We are writing today as a coalition of local groups and individuals to express a number of significant concerns at the negative coverage and lack of balance in the public ‘debate’ over the Navitus Wind Farm. In particular we are concerned about:

1. alarmist claims being made by opponents of the scheme, which are often made on the basis of incorrect facts and emotive rhetoric.

2. elected representatives, some of whom are making pre-judgements and attempting to campaign against the proposal, rather than acting in the public interest on the basis of considered facts.

3. a climate where councillors and officials are paying considerable heed to biased and ill-informed information and no platform exists where reasoned and unbiased consideration of the facts can take place.

4. future tourism to the area which is being threatened by creating an impression that it may not be worth visiting once the development is complete.

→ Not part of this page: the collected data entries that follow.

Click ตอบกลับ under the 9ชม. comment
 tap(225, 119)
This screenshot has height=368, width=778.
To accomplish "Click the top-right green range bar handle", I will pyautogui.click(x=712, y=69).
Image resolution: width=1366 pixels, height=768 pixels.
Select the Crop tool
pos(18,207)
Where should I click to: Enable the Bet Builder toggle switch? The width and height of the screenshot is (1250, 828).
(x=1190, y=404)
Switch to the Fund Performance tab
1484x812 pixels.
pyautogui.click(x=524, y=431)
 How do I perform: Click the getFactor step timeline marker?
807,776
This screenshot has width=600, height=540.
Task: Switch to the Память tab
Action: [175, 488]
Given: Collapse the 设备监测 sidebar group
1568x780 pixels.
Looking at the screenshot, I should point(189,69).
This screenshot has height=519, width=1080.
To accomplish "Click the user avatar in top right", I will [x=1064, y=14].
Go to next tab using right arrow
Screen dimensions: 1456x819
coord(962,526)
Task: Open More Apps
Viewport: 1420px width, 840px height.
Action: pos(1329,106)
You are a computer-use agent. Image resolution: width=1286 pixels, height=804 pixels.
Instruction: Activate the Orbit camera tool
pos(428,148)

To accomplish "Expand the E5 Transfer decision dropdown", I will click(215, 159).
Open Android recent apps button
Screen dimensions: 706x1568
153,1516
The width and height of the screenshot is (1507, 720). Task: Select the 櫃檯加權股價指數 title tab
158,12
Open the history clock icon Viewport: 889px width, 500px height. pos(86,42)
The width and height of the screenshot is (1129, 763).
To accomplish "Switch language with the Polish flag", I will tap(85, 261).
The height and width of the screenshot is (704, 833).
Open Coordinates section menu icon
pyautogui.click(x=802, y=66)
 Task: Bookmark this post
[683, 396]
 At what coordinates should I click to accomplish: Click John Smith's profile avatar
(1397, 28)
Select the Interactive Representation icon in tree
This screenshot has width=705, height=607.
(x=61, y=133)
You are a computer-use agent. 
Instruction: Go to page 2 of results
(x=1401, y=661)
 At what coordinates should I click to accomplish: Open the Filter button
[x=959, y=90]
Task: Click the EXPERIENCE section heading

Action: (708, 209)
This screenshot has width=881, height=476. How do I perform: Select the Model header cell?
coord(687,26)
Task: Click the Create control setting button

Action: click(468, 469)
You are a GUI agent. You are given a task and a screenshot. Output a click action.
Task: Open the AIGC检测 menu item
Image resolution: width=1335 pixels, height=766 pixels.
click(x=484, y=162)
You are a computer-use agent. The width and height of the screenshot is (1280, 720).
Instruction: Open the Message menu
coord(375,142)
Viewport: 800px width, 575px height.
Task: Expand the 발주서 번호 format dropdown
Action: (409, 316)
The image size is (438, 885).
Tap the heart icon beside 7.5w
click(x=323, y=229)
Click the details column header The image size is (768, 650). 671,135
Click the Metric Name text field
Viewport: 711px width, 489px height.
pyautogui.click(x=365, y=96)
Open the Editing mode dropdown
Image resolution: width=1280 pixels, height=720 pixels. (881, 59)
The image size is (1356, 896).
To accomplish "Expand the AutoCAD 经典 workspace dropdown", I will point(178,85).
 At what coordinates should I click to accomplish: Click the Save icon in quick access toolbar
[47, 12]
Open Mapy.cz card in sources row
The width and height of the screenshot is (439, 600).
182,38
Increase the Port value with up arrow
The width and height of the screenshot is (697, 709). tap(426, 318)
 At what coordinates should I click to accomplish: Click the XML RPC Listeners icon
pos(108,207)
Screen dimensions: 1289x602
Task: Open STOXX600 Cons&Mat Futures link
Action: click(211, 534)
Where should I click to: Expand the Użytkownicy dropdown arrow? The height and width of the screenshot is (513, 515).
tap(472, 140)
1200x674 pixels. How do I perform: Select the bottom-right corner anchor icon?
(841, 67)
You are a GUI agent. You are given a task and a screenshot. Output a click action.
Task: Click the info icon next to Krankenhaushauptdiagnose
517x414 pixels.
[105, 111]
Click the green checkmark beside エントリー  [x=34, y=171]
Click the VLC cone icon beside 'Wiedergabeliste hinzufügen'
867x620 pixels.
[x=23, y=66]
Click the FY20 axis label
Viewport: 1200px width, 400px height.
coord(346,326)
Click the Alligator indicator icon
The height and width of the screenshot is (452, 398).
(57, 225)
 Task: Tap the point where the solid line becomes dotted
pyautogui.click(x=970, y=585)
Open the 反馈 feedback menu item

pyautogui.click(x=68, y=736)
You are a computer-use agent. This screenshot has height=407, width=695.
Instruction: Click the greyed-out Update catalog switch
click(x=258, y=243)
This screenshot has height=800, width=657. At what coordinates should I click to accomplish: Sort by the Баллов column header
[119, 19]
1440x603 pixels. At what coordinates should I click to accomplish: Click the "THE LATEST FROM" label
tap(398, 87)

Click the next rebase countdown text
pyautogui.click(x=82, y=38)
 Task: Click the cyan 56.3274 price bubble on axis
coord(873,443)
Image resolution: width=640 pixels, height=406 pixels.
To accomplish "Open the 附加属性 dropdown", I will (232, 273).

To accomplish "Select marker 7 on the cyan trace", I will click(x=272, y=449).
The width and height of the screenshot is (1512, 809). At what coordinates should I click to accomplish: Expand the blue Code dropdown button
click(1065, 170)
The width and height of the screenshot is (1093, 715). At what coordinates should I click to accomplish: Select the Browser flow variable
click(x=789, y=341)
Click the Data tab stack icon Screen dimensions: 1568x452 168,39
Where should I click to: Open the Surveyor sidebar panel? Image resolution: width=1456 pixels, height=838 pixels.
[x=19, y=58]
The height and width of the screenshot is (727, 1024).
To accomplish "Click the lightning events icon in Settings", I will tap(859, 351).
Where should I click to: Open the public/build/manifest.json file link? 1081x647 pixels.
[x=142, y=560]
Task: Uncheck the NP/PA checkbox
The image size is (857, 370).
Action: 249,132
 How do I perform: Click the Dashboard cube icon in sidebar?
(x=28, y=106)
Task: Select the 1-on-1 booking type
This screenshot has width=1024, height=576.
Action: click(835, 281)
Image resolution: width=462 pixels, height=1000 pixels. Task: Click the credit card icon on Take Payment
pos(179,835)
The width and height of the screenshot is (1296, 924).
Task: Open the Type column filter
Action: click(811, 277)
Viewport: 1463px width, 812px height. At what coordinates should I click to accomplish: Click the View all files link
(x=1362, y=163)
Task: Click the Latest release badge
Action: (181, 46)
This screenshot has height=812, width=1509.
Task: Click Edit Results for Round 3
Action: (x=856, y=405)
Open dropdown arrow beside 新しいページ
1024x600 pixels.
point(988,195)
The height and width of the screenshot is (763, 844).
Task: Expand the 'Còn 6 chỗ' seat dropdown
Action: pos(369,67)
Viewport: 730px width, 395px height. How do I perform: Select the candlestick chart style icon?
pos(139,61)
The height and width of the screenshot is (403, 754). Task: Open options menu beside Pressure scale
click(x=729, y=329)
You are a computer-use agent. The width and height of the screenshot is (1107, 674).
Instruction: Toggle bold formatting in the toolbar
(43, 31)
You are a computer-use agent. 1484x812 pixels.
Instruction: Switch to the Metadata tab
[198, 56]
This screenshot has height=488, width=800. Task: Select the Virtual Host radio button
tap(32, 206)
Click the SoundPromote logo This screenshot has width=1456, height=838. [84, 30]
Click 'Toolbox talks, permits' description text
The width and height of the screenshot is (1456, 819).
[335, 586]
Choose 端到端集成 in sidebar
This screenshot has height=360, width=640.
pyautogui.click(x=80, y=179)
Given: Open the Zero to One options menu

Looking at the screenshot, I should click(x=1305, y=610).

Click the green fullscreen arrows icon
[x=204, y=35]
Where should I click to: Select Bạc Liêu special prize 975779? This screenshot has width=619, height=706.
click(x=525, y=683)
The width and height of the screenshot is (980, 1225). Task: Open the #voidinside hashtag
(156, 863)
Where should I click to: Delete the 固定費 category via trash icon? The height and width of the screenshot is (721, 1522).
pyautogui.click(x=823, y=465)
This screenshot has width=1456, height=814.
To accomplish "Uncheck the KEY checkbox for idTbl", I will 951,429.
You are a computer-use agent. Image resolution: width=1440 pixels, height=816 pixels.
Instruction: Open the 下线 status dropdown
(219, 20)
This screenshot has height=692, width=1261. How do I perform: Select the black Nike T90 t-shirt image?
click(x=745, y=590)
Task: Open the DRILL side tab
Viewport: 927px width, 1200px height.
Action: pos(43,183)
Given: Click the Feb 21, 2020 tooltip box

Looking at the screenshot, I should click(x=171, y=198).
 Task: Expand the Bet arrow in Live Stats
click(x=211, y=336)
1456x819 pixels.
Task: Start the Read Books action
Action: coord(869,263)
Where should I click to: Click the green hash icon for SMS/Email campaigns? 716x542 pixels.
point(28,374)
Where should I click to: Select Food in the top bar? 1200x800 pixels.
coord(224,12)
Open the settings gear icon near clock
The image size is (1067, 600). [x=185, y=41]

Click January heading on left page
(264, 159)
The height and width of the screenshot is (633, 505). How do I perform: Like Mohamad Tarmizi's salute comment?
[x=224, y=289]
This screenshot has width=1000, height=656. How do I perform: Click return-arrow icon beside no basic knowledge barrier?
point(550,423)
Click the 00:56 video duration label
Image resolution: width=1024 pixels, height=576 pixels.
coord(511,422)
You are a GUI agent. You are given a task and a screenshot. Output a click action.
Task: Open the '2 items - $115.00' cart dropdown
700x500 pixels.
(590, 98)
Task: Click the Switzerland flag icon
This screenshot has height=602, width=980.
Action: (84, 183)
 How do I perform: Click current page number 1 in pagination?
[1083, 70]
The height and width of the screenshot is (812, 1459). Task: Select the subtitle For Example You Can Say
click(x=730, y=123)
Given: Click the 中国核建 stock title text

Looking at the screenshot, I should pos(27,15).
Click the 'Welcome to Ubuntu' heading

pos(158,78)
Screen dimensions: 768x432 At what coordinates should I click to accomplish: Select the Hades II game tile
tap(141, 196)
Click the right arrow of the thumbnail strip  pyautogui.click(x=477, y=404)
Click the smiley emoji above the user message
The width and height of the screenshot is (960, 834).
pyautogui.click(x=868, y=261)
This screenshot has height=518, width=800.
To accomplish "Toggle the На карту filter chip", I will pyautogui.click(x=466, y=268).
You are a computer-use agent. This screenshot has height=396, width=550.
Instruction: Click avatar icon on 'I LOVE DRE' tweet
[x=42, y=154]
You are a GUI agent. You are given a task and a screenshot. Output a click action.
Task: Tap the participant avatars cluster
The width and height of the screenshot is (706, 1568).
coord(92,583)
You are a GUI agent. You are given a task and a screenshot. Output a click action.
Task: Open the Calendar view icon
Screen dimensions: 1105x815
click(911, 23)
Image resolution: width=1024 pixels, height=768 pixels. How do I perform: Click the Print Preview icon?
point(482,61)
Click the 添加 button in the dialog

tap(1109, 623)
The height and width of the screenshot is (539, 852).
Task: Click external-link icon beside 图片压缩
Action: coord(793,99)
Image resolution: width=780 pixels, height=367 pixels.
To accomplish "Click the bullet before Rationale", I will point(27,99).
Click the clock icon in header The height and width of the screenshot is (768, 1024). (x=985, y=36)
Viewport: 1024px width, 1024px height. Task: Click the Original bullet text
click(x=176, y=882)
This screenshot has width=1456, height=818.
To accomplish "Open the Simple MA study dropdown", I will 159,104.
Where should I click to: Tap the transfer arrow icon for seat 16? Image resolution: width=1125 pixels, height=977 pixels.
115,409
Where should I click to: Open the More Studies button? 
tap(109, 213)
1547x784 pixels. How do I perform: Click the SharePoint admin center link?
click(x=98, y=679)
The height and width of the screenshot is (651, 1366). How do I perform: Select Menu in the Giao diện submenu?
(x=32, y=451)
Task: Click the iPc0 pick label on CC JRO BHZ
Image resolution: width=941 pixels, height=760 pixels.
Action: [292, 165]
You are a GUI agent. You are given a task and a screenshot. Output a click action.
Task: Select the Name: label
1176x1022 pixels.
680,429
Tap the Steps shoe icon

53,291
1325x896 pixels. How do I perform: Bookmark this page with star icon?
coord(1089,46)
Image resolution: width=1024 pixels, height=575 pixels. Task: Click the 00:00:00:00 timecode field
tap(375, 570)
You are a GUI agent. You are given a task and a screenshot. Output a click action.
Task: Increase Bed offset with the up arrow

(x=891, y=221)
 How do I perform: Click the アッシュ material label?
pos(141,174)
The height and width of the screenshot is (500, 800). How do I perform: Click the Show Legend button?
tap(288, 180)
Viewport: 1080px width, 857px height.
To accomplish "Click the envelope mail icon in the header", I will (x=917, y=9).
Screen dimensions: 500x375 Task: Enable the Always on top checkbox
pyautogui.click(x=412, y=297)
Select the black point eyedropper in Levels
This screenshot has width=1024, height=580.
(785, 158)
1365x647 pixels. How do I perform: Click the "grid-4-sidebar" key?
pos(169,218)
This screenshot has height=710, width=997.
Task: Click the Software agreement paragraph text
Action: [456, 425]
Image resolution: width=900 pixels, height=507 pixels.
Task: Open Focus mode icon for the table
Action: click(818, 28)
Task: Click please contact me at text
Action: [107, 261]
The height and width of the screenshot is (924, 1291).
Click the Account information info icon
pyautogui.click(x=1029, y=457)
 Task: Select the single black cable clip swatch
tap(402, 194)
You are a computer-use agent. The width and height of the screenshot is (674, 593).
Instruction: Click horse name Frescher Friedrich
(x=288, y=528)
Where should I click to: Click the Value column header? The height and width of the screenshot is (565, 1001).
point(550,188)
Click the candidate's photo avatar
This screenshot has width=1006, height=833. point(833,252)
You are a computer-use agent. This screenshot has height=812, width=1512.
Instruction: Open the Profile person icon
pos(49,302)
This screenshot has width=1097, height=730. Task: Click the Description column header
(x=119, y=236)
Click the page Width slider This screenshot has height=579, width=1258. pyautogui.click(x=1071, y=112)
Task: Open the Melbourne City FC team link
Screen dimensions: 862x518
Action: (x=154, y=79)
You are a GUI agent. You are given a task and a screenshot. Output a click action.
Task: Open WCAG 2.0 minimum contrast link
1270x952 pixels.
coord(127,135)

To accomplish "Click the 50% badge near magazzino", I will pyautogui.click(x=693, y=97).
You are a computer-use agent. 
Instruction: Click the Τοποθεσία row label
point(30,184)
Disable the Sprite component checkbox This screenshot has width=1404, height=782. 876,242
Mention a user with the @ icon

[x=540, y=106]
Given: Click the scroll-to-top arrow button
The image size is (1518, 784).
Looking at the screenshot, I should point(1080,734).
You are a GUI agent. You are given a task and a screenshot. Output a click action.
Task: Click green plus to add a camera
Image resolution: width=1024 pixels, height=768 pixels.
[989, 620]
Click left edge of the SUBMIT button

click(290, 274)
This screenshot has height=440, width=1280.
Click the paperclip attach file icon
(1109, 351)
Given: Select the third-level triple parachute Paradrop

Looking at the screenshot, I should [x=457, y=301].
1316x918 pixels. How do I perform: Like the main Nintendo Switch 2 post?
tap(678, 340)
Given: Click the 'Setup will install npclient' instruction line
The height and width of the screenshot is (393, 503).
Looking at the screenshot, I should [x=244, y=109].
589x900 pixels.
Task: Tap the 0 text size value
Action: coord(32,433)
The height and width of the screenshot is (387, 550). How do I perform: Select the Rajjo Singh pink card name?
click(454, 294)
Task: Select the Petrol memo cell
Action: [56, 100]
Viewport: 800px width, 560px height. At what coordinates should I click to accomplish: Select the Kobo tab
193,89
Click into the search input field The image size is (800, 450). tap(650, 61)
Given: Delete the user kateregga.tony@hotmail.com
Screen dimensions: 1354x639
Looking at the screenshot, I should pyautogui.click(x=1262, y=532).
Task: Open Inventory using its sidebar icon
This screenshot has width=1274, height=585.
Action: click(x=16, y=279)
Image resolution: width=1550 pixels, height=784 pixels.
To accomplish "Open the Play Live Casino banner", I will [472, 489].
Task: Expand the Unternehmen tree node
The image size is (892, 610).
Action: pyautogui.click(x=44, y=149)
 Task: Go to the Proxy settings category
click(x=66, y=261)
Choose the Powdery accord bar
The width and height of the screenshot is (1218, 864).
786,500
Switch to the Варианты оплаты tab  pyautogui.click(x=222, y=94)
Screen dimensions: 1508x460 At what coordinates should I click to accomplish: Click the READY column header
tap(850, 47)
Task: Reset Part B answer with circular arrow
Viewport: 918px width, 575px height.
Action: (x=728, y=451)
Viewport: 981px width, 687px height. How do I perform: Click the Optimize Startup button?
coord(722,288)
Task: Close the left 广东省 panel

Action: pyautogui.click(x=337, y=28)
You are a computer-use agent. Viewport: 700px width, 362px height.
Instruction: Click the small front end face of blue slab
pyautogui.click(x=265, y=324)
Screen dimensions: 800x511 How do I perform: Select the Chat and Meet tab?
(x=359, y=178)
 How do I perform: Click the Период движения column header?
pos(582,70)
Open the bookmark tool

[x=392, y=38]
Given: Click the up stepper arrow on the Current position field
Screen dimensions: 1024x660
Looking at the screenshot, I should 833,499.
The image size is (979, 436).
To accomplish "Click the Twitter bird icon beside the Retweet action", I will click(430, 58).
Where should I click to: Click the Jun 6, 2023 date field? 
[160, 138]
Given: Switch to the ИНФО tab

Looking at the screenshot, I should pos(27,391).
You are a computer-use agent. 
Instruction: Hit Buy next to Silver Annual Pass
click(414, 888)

5. the major issues of future energy needs, security of supply, and the desperate need to reduce carbon emissions to mitigate the potentially catastrophic impacts of climate change, being ignored by comparison to the relatively small-scale potential environmental and economic issues raised by the Navitus Bay proposals. Three years ago, 255 members of the US National Academy of Sciences published an open letter on the growing claims of climate change deniers and explained that thousands of scientists have concluded:

(i) The planet is warming due to increased concentrations of heat-trapping gases in our atmosphere. A snowy winter in Washington does not alter this fact.

(ii) Most of the increase in the concentration of these gases over the last century is due to human activities, especially the burning of fossil fuels and deforestation.

(iii) Natural causes always play a role in changing Earth's climate, but are now being overwhelmed by human-induced changes.

(iv) Warming the planet will cause many other climatic patterns to change at speeds unprecedented in modern times, including increasing rates of sea-level rise and alterations in the hydrologic cycle. Rising concentrations of carbon dioxide are making the oceans more acidic.

(v) The combination of these complex climate changes threatens coastal communities and cities, our food and water supplies, marine and freshwater ecosystems, forests, high mountain environments, and far more.
Ref: www.pacinst.org/climate/climate_statement.pdf

Since the above was written, further evidence has been gathered and modelling performed that supports their conclusions. We have already experienced extreme weather that may well be an early indicator of our changing climate. We need to act now. As former NASA Scientist and leading Climate Academic James Hansen, speaking in London in early May this year pointed out “Our parents did not know but we can only pretend we don’t know”.

We, and we expect many others, believe the provision of clean energy to more than 700,000 homes and the loss of 1.25 million tonnes of carbon a year for the next 25 years must be a priority. We urge our leaders and officials to consider future generations over and above short term political concerns and to uphold their public duty to base their decisions upon reasoned and considered factual evidence.